■ Selected extract

----------

A neurologist concluded Wendy Williams might not have frontotemporal dementia, the condition cited in court documents that placed her under legal guardianship more than two years ago, according to a new report.
Sources told TMZ that Williams recently underwent new medical evaluations, and the results did not confirm the 2023 diagnosis that originally identified signs of the degenerative brain disease.
The updated findings were reportedly delivered to her legal team late last month.
Attorneys representing Williams are expected to file a petition within the next two weeks seeking a court hearing to terminate the guardianship, which has been in effect since 2022, the New York Daily News reported.
If the court declines to lift the order, attorney Joe Tacopina intends to request a jury trial, the outlet reported.
In previous filings, Williams’ court-appointed guardian, Sabrina Morrissey, described the former talk show host as “cognitively impaired and permanently incapacitated.”

----------

■ Data block
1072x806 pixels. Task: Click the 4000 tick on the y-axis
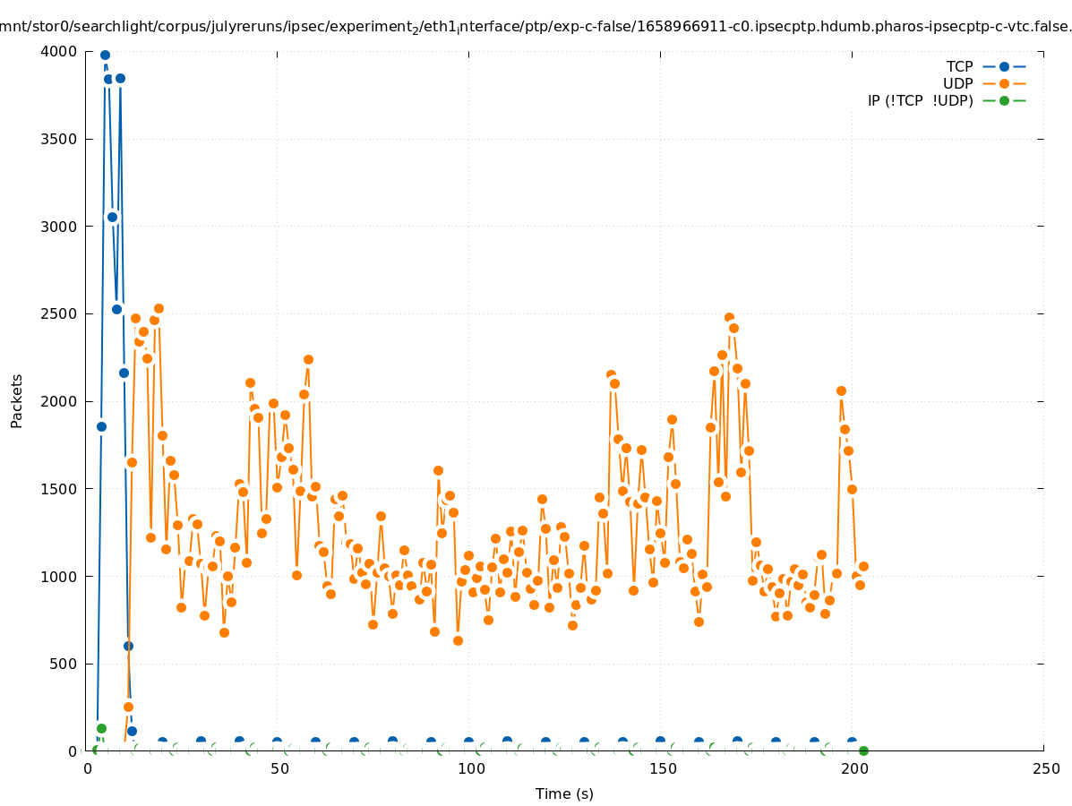click(x=60, y=52)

----------

■ Work instructions
- a) Please reproduce the passage of the Wendy Williams guardianship article from "A neurologist concluded" up to and including "Daily News reported.", copying it word for word.
- b) Write what comes next in the Wendy Williams guardianship article, starting after its final sentence.

■ Results in order
- a)
A neurologist concluded Wendy Williams might not have frontotemporal dementia, the condition cited in court documents that placed her under legal guardianship more than two years ago, according to a new report.
Sources told TMZ that Williams recently underwent new medical evaluations, and the results did not confirm the 2023 diagnosis that originally identified signs of the degenerative brain disease.
The updated findings were reportedly delivered to her legal team late last month.
Attorneys representing Williams are expected to file a petition within the next two weeks seeking a court hearing to terminate the guardianship, which has been in effect since 2022, the New York Daily News reported.

- b)
The guardianship has given Morrissey control over Williams’ personal and financial affairs.
Williams has publicly criticized the arrangement, claiming it severely limits her and isolates her from family members.
“I’m in this place where the people are in their 90s and their 80s and their 70s,” Williams said in a January interview with “The Breakfast Club,” referring to the care facility where she lives. “I have breakfast, lunch and dinner right here on the bed. I watch TV, I listen to radio, I look out the window, I talk on the phone.”
She also described the guardianship system as “broken” and said it has prevented her from visiting her father.
“I don’t know whether I’m allowed to fly to Miami to say happy birthday to my dad,” Williams said. “I’m exhausted thinking about, ‘What if I can’t see my dad for his birthday?’ You know, at 94, you know, the day after that is not promised.”
In the February Tubi TV documentary “TMZ Presents: Saving Wendy Williams,” she said she could not remember the last time she had been examined by a doctor following the 2023 diagnosis.
“I was in Connecticut for a year, and I didn’t go see anybody. I’ve been in here for six or seven months and I haven’t seen anybody,” Williams said.
Days later, she discussed her living conditions in an interview with NewsNation’s “Banfield.”
“I’m on the fifth floor, in what they call ‘the memory unit,’ for people who don’t remember anything,” she said, calling the setting “suffocating” and adding that she had been there for nearly a year.